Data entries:
::::::
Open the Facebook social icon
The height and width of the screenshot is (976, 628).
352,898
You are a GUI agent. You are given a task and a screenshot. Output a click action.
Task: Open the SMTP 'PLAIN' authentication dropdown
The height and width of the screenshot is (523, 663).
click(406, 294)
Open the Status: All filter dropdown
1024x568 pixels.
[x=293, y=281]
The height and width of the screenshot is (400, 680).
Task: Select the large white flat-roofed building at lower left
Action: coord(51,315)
::::::
Convert every line of the items into a JSON list of strings, one string per line, leaving out any blank lines.

The solution:
[
  "Open the Facebook social icon",
  "The height and width of the screenshot is (976, 628).",
  "352,898",
  "You are a GUI agent. You are given a task and a screenshot. Output a click action.",
  "Task: Open the SMTP 'PLAIN' authentication dropdown",
  "The height and width of the screenshot is (523, 663).",
  "click(406, 294)",
  "Open the Status: All filter dropdown",
  "1024x568 pixels.",
  "[x=293, y=281]",
  "The height and width of the screenshot is (400, 680).",
  "Task: Select the large white flat-roofed building at lower left",
  "Action: coord(51,315)"
]